| What is needed |
The reply should contain all of the data below, word for word.

(Extracted data entries)
○ ○ ○ ○
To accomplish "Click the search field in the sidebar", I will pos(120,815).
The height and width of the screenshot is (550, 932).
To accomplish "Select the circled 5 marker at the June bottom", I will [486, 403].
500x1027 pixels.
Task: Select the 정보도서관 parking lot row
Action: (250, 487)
○ ○ ○ ○
| Response box |
To accomplish "Click the search field in the sidebar", I will pos(120,815).
The height and width of the screenshot is (550, 932).
To accomplish "Select the circled 5 marker at the June bottom", I will [486, 403].
500x1027 pixels.
Task: Select the 정보도서관 parking lot row
Action: (250, 487)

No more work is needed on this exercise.